>>>>
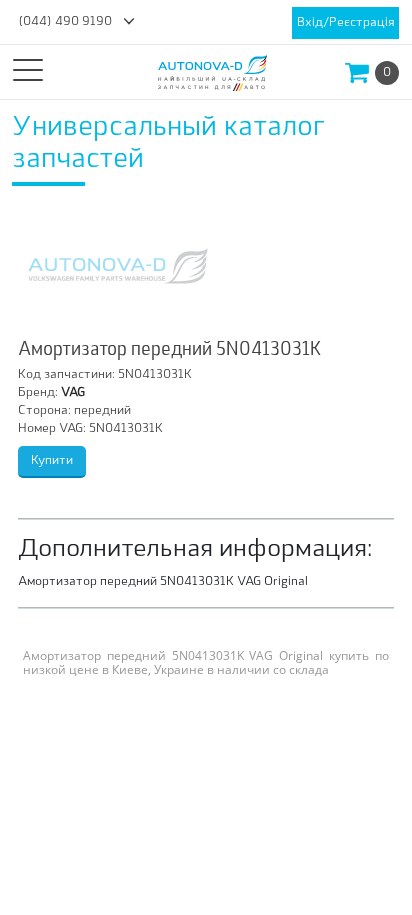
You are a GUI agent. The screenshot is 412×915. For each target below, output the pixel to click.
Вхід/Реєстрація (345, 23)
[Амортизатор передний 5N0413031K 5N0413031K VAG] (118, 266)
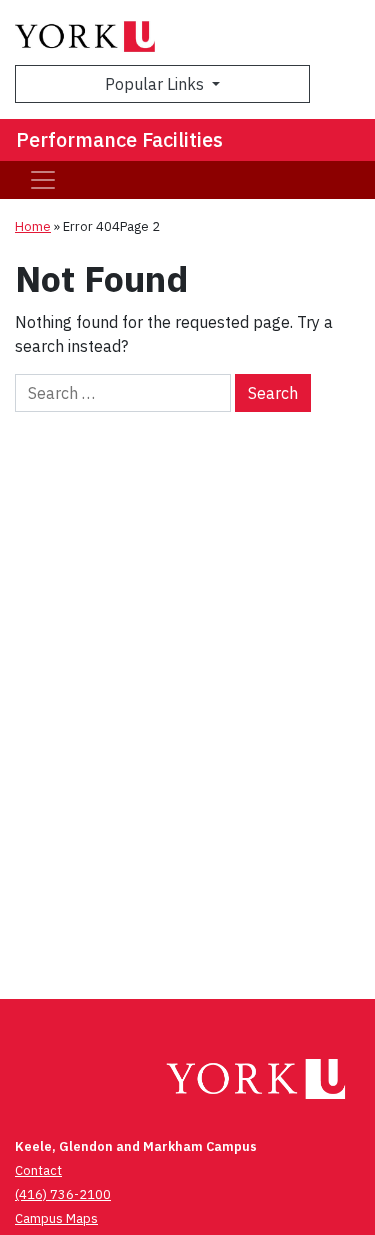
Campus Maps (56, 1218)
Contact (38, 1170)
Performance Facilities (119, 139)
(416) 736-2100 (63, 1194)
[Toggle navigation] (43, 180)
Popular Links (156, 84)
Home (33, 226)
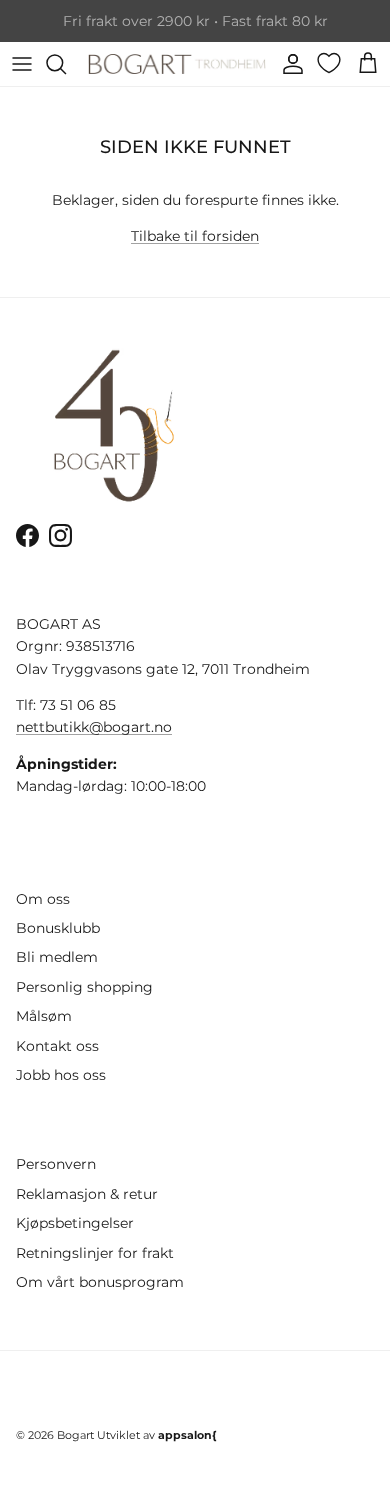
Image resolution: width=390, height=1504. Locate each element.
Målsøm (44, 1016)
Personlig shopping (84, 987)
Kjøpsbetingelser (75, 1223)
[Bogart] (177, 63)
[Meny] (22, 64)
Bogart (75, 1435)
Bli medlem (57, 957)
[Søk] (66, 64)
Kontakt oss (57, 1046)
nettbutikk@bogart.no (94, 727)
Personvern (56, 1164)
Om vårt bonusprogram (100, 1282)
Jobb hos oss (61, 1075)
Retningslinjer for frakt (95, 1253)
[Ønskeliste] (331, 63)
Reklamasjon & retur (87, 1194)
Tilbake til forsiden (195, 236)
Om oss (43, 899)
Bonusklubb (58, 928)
<<<<
Give again the lines from the line holding "Retningslinjer for frakt (95, 1253)" through the close of the listing, both included, exactly as written and with nothing else.

Retningslinjer for frakt (95, 1253)
[Ønskeliste] (331, 63)
Reklamasjon & retur (87, 1194)
Tilbake til forsiden (195, 236)
Om oss (43, 899)
Bonusklubb (58, 928)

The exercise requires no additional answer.